Document text ->
·····
When Peter asked me if I wanted to write his MMQB column, I immediately tossed around topic ideas with teammates, friends, tweeps and others. One topic stood out above the rest: How would I change the NFL? Examining things both on and off the field, here are five ways I would change the game:


What comes to mind when you think about the Super Bowl? Most sports fans would mention the house parties they attend to celebrate the big event. Others may think of their favorite sports bars where they can go and watch the game. It's safe to say the Super Bowl is synonymous with eating, drinking and getting together with friends.

When I think of these activities, I think of Saturday night. Saturday is the one night a week my wife and I get a babysitter for our daughter Julie. Most people are able to enjoy themselves comfortably Saturday night because they have less obligations and responsibilities to attend to the next day. That's why it makes sense for the NFL to have its most important game on a Saturday.

Why should the NFL change the day of the Super Bowl when it just set so many viewership records in February? The simple answer is because it could be even bigger. No matter what day it is played on, diehard football fans are going to watch the game. But what about the casual NFL viewer? These are the ones who only watch if it is convenient for their schedule. To grow the audience of the Super Bowl, the NFL has to target those people.

Sunday night is a time when parents are getting their kids' lunches ready and making sure their homework is done, when young professionals are preparing their work for the beginning of the week. Conversely, Saturday is the night mom lets the kids stay up later while she watches Saturday Night Live, and that young professional is looking to relax after a long week. Grabbing these viewers, plus the diehards, would increase excitement while at the same time increasing viewership that adds new fans and increases revenue.
·····
Rows of pointing data ->

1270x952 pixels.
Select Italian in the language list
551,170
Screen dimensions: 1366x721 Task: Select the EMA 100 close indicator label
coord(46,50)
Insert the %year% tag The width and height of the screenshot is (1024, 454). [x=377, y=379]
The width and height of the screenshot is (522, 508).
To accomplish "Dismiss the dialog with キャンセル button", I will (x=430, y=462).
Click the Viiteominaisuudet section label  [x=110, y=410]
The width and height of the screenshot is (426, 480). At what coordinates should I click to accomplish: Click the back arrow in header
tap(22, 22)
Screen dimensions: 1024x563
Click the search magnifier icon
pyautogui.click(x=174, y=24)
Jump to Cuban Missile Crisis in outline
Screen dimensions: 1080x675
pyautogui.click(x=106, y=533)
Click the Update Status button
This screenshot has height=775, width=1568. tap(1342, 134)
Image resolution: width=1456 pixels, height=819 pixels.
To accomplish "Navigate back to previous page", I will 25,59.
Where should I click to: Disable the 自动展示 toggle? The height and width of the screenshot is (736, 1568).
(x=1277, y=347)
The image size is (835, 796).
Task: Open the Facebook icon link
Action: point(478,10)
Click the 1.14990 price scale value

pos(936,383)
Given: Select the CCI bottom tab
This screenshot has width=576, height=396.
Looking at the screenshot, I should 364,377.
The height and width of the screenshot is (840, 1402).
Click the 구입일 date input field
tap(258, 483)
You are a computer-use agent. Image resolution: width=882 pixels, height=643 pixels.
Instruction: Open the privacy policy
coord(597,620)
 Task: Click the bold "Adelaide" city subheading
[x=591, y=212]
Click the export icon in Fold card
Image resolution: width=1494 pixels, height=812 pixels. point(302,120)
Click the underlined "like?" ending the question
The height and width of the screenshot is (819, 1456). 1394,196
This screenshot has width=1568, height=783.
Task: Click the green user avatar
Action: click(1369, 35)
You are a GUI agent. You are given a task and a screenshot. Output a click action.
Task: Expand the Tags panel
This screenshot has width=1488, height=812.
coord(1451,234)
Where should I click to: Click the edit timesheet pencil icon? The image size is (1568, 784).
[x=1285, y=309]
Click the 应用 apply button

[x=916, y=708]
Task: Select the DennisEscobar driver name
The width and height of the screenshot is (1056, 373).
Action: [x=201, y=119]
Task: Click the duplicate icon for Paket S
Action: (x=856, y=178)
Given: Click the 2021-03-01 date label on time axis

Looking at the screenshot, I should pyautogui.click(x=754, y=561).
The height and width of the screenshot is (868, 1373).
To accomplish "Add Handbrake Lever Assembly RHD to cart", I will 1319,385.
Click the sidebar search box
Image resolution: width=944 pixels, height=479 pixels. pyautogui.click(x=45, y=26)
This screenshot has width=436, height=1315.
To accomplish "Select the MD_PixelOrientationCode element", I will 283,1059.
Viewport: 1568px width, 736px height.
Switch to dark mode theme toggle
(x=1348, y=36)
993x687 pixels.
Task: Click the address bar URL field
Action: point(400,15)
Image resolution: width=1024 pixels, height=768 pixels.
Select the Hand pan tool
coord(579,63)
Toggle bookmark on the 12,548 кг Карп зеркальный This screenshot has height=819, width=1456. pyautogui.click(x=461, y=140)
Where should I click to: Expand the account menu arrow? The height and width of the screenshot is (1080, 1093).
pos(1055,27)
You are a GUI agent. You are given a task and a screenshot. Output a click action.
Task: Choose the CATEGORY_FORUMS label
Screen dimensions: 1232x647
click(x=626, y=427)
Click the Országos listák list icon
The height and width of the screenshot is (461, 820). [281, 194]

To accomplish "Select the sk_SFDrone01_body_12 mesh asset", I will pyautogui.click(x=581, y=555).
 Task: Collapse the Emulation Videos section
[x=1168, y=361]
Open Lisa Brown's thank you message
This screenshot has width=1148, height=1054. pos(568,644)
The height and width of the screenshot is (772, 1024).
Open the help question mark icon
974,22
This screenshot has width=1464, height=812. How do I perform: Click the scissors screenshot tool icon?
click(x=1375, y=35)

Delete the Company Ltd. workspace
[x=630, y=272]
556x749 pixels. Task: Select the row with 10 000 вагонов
·····
What to do ->
1/ Name every activity that the passage on moving the Super Bowl says the game is synonymous with.
2/ Using the passage on moving the Super Bowl, answer these:
(a) What is the name of the author's daughter?
(b) What show does mom watch on Saturday night while letting the kids stay up later?
(c) How many ways would the author change the game?

Task results ->
1/
- Eating
- Drinking
- Getting together with friends

2/
(a) Julie
(b) Saturday Night Live
(c) Five